In the early years, he and other drivers managed far better times around the track than Shelley because they could make adjustments to cut their speed. But Shelley is proving to be a fast learner. As fresh data gleaned from the drivers is imputed into its system, the Audi has begun charting a path around the track that is almost as fast as some of the race car drivers - a response that could be especially beneficial, say, on winter roads in the decades ahead.

"Imagine the race car comes into corner and they are trying to push the car as fast as possible through that corner without it spinning or without going off the track," Gerdes said.
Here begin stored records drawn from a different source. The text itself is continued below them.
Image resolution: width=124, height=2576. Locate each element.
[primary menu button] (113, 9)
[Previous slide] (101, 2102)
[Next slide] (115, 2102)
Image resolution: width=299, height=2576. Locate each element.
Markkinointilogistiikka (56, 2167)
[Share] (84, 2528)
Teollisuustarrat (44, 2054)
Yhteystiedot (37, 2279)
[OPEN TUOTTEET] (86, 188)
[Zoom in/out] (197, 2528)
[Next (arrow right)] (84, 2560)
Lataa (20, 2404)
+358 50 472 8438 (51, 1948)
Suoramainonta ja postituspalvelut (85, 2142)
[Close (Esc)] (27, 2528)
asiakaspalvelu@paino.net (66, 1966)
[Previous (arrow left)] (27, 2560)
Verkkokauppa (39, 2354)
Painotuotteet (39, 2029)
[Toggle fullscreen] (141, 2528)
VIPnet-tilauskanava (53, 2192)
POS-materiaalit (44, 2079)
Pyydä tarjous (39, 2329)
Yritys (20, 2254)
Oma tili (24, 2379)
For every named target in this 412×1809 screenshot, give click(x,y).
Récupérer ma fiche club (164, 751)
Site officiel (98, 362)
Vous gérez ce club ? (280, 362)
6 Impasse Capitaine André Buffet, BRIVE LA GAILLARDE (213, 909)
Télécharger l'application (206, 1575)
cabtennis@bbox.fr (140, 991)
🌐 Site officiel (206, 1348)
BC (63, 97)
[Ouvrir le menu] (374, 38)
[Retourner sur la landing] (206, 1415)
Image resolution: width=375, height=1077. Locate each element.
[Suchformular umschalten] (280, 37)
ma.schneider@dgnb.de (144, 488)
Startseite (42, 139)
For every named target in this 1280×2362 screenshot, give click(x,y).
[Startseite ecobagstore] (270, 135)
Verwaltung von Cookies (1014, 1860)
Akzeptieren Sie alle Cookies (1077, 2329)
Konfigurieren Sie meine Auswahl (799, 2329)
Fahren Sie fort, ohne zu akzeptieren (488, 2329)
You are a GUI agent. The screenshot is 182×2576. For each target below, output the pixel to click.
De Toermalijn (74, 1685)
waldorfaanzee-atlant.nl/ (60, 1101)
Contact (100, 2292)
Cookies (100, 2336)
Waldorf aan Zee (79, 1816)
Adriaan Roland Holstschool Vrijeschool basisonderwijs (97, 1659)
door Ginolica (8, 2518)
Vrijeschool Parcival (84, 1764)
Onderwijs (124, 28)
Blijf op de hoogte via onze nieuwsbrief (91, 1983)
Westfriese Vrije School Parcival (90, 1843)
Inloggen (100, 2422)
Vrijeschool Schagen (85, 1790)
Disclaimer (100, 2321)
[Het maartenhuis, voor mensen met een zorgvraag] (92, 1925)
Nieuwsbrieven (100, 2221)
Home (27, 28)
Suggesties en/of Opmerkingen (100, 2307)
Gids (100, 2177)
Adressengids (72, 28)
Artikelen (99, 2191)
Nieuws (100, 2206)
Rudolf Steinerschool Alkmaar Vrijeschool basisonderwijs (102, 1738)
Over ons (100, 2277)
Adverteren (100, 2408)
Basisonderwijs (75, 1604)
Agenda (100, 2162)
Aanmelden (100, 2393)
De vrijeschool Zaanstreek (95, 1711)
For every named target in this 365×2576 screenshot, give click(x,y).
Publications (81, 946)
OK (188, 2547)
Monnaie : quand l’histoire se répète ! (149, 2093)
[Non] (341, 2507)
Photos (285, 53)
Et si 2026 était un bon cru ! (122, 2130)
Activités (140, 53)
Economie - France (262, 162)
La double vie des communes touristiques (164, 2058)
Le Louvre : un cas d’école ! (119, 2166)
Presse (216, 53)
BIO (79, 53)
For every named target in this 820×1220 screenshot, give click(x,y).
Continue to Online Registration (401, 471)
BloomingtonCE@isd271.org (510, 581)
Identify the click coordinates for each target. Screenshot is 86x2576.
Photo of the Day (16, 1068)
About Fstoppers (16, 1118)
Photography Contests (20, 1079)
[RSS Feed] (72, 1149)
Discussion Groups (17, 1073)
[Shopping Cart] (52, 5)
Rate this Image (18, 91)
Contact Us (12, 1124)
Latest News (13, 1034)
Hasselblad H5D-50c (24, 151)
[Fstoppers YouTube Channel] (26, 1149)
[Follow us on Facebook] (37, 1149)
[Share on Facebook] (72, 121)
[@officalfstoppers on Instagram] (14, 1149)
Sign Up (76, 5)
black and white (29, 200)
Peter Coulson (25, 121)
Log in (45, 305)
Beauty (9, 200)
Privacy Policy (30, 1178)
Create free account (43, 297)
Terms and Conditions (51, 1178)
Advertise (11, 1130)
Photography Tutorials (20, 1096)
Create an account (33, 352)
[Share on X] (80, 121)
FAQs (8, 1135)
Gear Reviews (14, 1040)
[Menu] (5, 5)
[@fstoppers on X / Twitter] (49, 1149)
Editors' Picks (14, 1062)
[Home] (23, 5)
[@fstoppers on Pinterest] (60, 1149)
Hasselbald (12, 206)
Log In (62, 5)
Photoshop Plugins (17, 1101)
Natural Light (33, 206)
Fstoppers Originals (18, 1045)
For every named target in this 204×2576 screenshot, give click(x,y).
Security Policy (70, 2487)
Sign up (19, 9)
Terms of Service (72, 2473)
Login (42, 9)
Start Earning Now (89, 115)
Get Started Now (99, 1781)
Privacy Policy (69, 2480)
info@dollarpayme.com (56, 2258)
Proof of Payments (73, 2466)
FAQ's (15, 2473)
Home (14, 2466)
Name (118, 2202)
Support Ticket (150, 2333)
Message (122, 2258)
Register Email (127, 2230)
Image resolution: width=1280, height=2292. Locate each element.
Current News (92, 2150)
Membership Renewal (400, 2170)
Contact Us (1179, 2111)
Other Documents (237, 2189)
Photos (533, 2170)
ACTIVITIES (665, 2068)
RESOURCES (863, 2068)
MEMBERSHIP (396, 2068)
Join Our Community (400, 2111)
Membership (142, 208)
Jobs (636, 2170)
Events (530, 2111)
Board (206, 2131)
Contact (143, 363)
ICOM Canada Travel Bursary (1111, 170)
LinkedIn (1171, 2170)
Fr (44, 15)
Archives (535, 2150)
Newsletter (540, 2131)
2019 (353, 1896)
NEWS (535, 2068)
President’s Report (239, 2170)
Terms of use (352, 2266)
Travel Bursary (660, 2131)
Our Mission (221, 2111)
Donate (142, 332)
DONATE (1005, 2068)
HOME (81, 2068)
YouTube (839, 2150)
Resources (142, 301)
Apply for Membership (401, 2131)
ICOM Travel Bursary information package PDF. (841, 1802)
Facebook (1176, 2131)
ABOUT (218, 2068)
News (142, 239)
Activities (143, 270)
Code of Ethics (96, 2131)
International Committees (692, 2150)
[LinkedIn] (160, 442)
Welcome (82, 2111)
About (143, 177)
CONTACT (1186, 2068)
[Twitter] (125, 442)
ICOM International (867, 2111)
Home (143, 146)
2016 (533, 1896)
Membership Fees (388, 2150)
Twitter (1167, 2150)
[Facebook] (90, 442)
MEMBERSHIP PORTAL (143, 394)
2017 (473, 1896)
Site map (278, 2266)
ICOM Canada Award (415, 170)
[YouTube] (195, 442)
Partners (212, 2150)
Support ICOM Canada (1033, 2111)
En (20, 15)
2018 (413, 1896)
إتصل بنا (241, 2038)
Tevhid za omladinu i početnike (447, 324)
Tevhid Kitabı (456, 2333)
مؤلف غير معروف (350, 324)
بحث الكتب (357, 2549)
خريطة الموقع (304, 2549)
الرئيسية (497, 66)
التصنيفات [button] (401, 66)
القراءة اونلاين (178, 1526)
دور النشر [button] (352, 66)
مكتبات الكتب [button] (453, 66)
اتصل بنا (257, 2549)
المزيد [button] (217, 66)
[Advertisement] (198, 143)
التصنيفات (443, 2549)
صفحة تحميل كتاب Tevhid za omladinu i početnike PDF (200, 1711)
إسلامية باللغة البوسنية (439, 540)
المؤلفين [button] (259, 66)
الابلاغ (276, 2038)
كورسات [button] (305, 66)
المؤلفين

"Now an automated car may come into corner and discover it's very icy. They are in the same situation of trying not to spin out and trying to get through the corner. The car has been pushed to the limits not because someone is racing on the track but simply because you hit a patch of ice."

Gregory Fitch, a research scientist who leads the User Experience Group for the Center for Automated Vehicle Systems at the Virginia Tech Transportation Institute, said it made sense to study the reaction of race car drivers.

"If you were to develop an understanding of when they experience stress in certain conditions, you can pretty much guarantee that the normal driver going to experience stress in those conditions," said Fitch, who just finished an extensive study of driver engagement with the Google self-driving car at its track. "It's kind of a way of identifying edge cases for people's reaction to how a vehicle might drive."

And by studying a range of driving styles including professionals, Fitch said it will help engineers move away from a one-size-fits all model.

"Flexibility is part of the key to driver acceptance," he said said. "I think user acceptance will dependent on whether or not the driver approves of how the car is driving. I think it makes sense to look into adjustability. I think that makes complete sense."

That is where the brain waves could help.

The challenge now is making sense of the data. "You don't really know what caused certain brain activity," he said. "Was it directly related to what is on the track or was it some stray signal? Was it them thinking about what they had for dinner the night before?"

Gertes said they are trying to better understand how to interpret the brain wave patterns they're observing and possibly even use that information to help drivers in the future.

"One thing that would be really interesting is to be able to measure somebody's skill with handling a car, to understand where a car should be supporting the driver," Gerdes said. "Can we actually see in brain patterns certain driving skills and know whether people acquired them or not? Can we have the car actively train the driver?"